## [Task brief]
Write out the part of the VOC history text below that runs from "In developing the" up to and including "in Schedule 1.".

History

VOCs have long been recognized as a primary contributor to ground-level ozone formation. Ozone management programs in the United States in the 1970's focused mainly on volatile organic compounds (VOCs), largely ignoring Nitrogen Oxide (NOx), the other primary pollutant involved in ozone formation. Today it is widely accepted that both VOCs and NOx must be controlled in order to reduce ambient concentrations of ground-level ozone. Many of the initiatives in the 1990 Phase I NOx/VOCs Management Plan endorsed by the Canadian Council of Ministers of the Environment (CCME) in 1990 focused on reducing VOCs emissions. More recently, the Ozone Annex to the Canada-U.S. Air Quality Agreement signed by Canada in 2000 contains commitments to reduce emissions of both VOCs and NOx.

In developing the Canada-wide Standards for PM and Ozone, which were endorsed by the CCME in 2000, VOCs were recognized as a precursor pollutant to both ground-level ozone and PM2.5. Mass VOCs have now been included in Schedule 1: List of Toxic Substances of CEPA based on their contribution to PM2.5 and ozone formation. In addition, a number of individual VOCs have been assessed to be CEPA toxic based on either their direct toxic effects and/or their contribution to ozone formation and are included in Schedule 1.

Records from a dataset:
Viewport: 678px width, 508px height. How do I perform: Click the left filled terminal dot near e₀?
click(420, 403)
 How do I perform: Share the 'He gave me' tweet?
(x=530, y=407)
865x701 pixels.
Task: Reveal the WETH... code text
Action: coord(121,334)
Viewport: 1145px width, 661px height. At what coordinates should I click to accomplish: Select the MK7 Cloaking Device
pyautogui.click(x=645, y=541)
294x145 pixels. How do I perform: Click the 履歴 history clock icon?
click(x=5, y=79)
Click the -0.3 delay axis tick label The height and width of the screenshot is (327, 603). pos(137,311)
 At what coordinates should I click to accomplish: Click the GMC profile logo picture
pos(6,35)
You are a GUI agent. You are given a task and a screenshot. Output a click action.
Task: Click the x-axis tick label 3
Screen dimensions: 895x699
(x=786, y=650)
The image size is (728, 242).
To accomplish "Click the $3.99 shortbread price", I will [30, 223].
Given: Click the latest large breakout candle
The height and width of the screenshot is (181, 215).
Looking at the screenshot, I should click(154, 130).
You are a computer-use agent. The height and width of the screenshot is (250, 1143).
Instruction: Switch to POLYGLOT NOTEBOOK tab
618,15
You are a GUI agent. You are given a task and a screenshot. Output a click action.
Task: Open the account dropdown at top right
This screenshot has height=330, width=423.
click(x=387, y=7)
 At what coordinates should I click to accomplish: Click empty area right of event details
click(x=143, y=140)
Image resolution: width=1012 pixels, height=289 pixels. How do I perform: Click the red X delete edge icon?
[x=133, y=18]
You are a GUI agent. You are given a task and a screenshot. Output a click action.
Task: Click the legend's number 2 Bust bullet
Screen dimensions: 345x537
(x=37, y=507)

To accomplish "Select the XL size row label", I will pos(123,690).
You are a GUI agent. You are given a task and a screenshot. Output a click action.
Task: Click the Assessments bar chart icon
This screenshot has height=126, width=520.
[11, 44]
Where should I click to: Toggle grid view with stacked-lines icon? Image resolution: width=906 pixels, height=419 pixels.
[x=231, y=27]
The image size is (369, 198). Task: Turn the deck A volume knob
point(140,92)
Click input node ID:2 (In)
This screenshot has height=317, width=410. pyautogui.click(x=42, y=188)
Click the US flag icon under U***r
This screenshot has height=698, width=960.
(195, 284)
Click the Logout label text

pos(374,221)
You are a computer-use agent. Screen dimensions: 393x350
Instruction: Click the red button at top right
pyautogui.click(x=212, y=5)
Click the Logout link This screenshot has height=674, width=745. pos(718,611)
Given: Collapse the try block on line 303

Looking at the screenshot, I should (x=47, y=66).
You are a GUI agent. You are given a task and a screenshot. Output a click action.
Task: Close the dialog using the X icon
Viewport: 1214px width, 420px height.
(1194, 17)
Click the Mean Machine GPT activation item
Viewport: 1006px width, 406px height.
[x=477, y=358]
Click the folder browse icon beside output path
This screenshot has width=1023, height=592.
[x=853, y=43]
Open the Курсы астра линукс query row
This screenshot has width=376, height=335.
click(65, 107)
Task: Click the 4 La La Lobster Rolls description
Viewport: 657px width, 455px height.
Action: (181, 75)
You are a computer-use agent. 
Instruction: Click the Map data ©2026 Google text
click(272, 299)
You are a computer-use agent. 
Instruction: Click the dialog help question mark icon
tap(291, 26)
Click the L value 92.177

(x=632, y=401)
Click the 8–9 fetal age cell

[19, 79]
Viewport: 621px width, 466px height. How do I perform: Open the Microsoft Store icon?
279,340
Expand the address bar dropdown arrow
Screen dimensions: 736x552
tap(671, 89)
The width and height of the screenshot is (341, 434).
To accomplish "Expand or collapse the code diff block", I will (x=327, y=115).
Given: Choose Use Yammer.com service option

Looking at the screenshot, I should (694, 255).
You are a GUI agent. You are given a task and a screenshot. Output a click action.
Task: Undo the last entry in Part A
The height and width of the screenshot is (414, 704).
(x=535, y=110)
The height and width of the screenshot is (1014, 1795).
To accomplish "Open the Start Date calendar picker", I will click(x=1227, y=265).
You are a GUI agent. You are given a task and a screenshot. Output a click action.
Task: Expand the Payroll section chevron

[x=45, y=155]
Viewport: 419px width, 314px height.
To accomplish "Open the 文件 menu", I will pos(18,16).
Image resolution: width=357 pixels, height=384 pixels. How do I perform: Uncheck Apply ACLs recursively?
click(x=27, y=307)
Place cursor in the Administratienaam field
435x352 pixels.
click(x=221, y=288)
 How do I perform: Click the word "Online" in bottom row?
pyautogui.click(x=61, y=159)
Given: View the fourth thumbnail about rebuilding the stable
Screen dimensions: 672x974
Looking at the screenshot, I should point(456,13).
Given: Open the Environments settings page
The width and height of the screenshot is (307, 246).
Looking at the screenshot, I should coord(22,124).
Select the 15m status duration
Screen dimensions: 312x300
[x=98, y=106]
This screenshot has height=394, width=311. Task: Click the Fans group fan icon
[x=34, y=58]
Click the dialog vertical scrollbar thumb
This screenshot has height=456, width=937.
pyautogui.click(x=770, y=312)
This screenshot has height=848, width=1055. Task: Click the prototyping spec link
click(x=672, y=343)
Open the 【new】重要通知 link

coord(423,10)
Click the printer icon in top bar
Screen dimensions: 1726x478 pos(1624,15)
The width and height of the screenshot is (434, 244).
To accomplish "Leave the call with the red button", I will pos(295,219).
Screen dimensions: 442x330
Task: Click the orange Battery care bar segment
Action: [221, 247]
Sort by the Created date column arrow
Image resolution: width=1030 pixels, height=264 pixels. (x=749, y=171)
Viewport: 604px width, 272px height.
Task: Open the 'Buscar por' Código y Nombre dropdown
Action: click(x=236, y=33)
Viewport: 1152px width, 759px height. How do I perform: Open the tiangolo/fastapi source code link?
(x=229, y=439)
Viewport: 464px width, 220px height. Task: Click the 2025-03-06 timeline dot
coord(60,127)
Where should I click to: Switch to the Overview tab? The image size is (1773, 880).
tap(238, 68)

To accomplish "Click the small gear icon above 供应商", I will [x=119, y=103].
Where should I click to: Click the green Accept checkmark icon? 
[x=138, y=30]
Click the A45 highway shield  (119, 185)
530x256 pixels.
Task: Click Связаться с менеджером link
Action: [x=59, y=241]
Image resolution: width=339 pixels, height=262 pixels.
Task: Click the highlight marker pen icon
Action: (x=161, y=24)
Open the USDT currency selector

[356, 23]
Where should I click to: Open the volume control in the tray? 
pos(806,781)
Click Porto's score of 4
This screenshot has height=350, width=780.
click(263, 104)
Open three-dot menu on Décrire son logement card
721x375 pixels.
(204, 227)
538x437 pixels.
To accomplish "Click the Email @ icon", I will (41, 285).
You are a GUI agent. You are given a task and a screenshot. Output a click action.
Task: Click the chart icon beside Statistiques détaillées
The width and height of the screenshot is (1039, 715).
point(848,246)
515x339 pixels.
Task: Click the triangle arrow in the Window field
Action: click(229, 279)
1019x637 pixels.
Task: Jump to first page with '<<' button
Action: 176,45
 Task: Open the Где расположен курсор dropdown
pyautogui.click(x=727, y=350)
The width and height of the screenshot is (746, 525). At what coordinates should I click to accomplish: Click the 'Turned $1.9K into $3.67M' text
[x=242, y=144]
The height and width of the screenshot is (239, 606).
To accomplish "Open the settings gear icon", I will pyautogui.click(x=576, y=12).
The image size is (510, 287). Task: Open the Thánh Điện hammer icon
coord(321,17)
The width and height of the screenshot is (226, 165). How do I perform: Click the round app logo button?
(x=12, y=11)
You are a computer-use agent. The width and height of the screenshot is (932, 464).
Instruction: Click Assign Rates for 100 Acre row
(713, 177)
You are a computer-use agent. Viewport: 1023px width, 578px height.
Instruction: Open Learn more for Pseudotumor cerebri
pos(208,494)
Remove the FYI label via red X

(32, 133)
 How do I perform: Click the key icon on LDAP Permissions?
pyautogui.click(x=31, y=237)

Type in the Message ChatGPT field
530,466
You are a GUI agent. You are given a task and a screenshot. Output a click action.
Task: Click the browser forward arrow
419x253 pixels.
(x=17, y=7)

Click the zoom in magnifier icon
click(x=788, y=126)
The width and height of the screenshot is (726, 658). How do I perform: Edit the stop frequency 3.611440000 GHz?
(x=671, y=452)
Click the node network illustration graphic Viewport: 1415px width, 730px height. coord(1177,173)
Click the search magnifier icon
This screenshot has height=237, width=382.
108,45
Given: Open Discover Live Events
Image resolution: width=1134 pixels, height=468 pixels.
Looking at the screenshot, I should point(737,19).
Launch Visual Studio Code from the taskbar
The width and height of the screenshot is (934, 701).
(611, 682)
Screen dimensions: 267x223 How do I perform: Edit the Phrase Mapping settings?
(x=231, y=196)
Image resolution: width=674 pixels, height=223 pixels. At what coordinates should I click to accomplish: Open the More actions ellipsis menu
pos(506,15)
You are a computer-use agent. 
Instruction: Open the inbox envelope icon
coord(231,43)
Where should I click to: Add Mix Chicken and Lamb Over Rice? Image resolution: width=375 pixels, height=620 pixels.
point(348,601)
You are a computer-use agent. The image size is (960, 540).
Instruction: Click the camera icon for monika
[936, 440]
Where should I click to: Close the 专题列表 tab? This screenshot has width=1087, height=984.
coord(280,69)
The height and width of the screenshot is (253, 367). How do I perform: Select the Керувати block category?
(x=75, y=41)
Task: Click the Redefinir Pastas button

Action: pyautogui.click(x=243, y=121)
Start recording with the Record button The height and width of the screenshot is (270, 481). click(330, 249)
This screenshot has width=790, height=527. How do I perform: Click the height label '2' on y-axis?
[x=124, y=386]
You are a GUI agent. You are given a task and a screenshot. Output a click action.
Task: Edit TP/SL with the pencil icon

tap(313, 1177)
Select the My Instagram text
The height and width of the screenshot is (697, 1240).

## [Exercise solution]
In developing the Canada-wide Standards for PM and Ozone, which were endorsed by the CCME in 2000, VOCs were recognized as a precursor pollutant to both ground-level ozone and PM2.5. Mass VOCs have now been included in Schedule 1: List of Toxic Substances of CEPA based on their contribution to PM2.5 and ozone formation. In addition, a number of individual VOCs have been assessed to be CEPA toxic based on either their direct toxic effects and/or their contribution to ozone formation and are included in Schedule 1.